§ REQUIREMENTS
[1] Decide whether each statement agrees with the BC Rail text, answering yes or no and quoting the words of the text that settle it: (a) ownership of the coastline was transferred to Exxon after its spill; (b) the BC Rail waterfront property was sold for $15 million; (c) the new sewage treatment plant is to replace an old one beneath the Lions Gate Bridge.
[2] According to the BC Rail text, what is the cost of the new sewage treatment plant Metro Vancouver is to have?

§ TEXT EXCERPT
Yes, Mary, where can we all sign up to buy waterfront land for a dollar?

Maybe 99 cents sounded like too cheap of a "giveaway" so they went with a dollar?

The "forcing" of CN to buy our public rail land due to environmental damage THEY themselves have caused is complete farce. The logic behind that, (if there is a shred of logic in that part of the deal), simply does not make any sense.

Sheer lunacy, in fact.

In the case of the Exxon spill we did not transfer ownership of our coastline to them. Why would we do that? It would be unthinkable. So why are we doing it here?

Exxon was held liable and accountable for damages.... that only makes sense.

So what is the motive behind this part of the BC Rail deal? Why this strange and disgustingly illogical real estate option?

Why wouldn't they just have written into the contract that CN clean up the environmental mess and be held accountable and liable for damages?

Why is the transfer of land even being considered here? hmmmm.....

This deal is "looney" in more ways than one. And sly, sly, - slyer than sly.

Why would we reward CN for environmental damage done with a looney price-tagged option that turns our public rail lands into prime real estate? (Once again our public land is being made conveniently accessible and marketable for easy.... and cheap, cheap, cheap, private consumption.)

What is FAIR in that?

And why the strangely mixed brew between rail and real estate?

What is really going on here?
 
Simple
Spill something on land worth XYZ that you want.
Spend a dollar and it is yours.
Spend X dollars and clean it up.
Now its yours.
Profit YZ - 1 dollar
Simple

RB
 
BC Rail (a stone's throw away from Burrard Inlet's) waterfront property has been sold for $15 million dollars so that Metro Vancouver can have a new $400 million sewage treatment plant ready by 2020 to replace the old one beneath the Lions Gate Bridge.

How can the BC Liberals who have brought the BC Legislature Raid fiasco onto themselves because of the Roberts Bank "Consolation Prize" give away, continue to sell off BC Rail property when in the 2008 Service Plan Report from the Board of Directors to Transportaion Minister Kevin Falcon states that "BCRC will continue to retain ownership of all former BC Rail lands and track infrastructure....."

§ DATA BLOCK
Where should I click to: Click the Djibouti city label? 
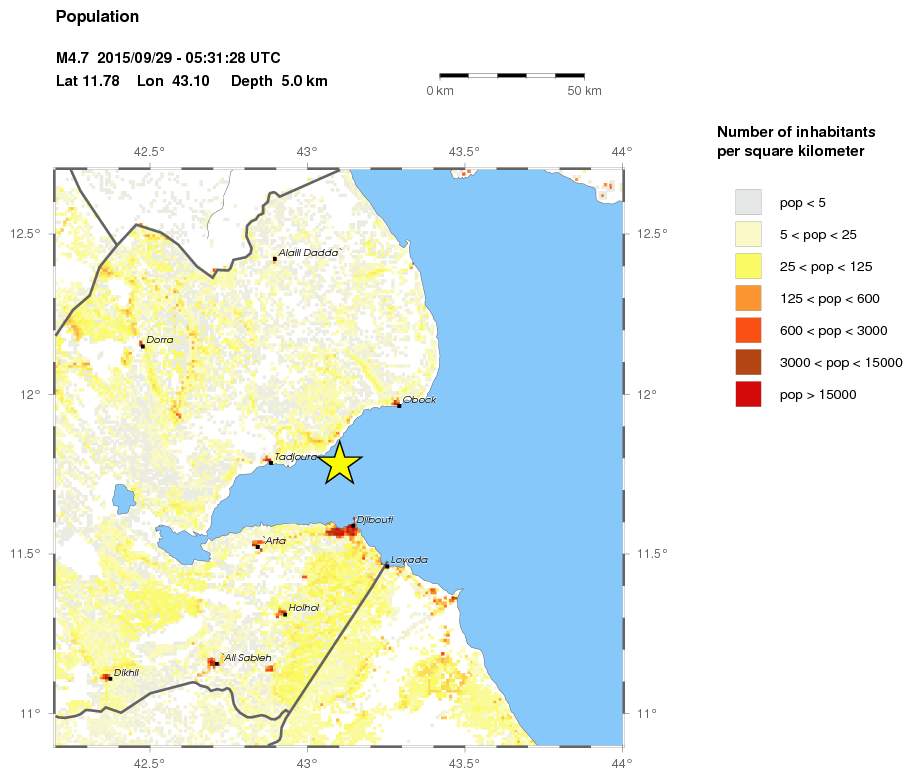(374, 519)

§ TASK RESPONSES
[1]
(a) No: "In the case of the Exxon spill we did not transfer ownership of our coastline to them."
(b) Yes: "BC Rail (a stone's throw away from Burrard Inlet's) waterfront property has been sold for $15 million dollars"
(c) Yes: "to replace the old one beneath the Lions Gate Bridge"

[2] $400 million.